There are two main advantages of CGE. One is that it scales a lot better than most other graph databases — because the other ones weren’t designed by supercomputer wizards. (Of course I would say that.) The other advantage is that not only does CGE scale well, it performs unusually well on complex queries on large, complex graphs.
Typical of a lot of complex graph queries:
Where are all the places where the red pattern matches a pattern in the large graph?
We can use existing benchmarks to demonstrate CGE’s performance, including LUBM (the Lehigh University Benchmark), SP2B (the SPARQL Performance Benchmark) and BSBM (the Berlin SPARQL Benchmark). But the problem is that none of them really shows the power of CGE.
We’ve been working on a new extension to LUBM for RDF triples, called the LUBM Extended Benchmark, or LEBM. That’s right: LUBM and LEBM.
LUBM, published by Lehigh University computer scientists in 2005, synthesizes data for any number of universities specified by the user. It is primarily aimed at measuring ontology/inference capability. Fourteen SPARQL queries are specified for the benchmark. In terms of complex graph queries, though, LUBM doesn’t have many. The two most complicated ones look for a triangular relationship – for example, “show all the students who take a course taught by their faculty advisor.” Some of our competitors get bogged down even on these triangular relationships, and only attempt them on relatively small datasets. We can do a lot better, but we need a benchmark that lets us demonstrate that.
Accordingly, we developed LEBM with complicated graphs and graph queries in mind. Here’s how it works:
- We start by synthesizing the LUBM dataset for some number of universities. LUBM with two universities (which we abbreviate “LUBM2”) has about 240,000 triples in it – which you can think of as a graph with 240,000 edges, the links between vertices. LUBM100 has about 14 million triples, LUBM1000 has about 140 million, and so on.
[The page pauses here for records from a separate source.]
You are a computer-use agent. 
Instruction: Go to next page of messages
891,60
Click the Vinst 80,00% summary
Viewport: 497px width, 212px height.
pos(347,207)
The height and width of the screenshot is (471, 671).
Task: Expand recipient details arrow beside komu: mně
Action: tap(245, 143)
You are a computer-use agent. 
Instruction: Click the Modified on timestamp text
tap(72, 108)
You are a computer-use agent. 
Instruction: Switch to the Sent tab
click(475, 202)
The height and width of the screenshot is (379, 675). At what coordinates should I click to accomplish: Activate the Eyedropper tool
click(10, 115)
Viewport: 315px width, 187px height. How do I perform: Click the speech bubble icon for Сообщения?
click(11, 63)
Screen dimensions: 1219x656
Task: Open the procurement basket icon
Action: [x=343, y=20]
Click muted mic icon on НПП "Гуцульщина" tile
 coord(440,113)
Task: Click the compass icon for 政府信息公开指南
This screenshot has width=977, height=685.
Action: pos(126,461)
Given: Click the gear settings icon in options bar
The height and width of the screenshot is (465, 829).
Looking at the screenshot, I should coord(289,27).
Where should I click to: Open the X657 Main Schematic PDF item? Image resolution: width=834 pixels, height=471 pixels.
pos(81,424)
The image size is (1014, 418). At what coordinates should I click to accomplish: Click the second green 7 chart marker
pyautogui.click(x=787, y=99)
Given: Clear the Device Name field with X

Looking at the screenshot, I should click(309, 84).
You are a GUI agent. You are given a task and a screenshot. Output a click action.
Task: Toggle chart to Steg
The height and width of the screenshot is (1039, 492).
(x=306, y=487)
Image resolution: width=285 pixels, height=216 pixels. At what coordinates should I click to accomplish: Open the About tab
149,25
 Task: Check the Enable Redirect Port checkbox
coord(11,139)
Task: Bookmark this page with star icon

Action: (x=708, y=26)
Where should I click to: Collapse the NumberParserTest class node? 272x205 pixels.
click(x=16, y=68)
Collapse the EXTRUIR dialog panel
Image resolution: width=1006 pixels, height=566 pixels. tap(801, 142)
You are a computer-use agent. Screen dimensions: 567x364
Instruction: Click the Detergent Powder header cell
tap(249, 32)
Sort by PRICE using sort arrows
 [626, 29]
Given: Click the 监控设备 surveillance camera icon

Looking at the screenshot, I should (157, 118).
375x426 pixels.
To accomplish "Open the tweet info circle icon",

- Then we run the LEBM synthesizer, which picks out all the students in the LUBM dataset and creates a Facebook-like “friends” network between them.
- This “friends” network connects students on the same campus relatively densely, but also connects them more sparsely with students at other universities. Buddies from high school, maybe.
- The number of “friends” each student has fits an exponential distribution. Intuitively, this means that most students have a number of friends that is close to the average, but a few “popular” students have a much larger number of friends. This is a trait common to many real-life “social networks” – graphs of people and the relationships between them: I have about 50 Facebook friends; Beyoncé has 65 million.
What we end up with, superimposed on top of the LUBM graph database, is a large, irregular, lumpy, intra- and inter-university graph of student friendships that is challenging to search and match against. We can ask more complicated questions against this database. One of my favorites is one we call the “Blackmail Query”: Show me the students and the professor where one student is taking a course from the professor and the student has a friend at another university, at which that professor did his/her undergraduate studies. This ends up defining a hexagonal relationship in the SPARQL query.
We’re finishing rewriting the LEBM synthesizer in Java (our first version of LEBM was written in a non-portable Cray C++ dialect), and I hope to make it publicly available in the near future. Along with the LEBM synthesizer, we plan to publish some benchmark queries – Blackmail and others – and CGE times on them.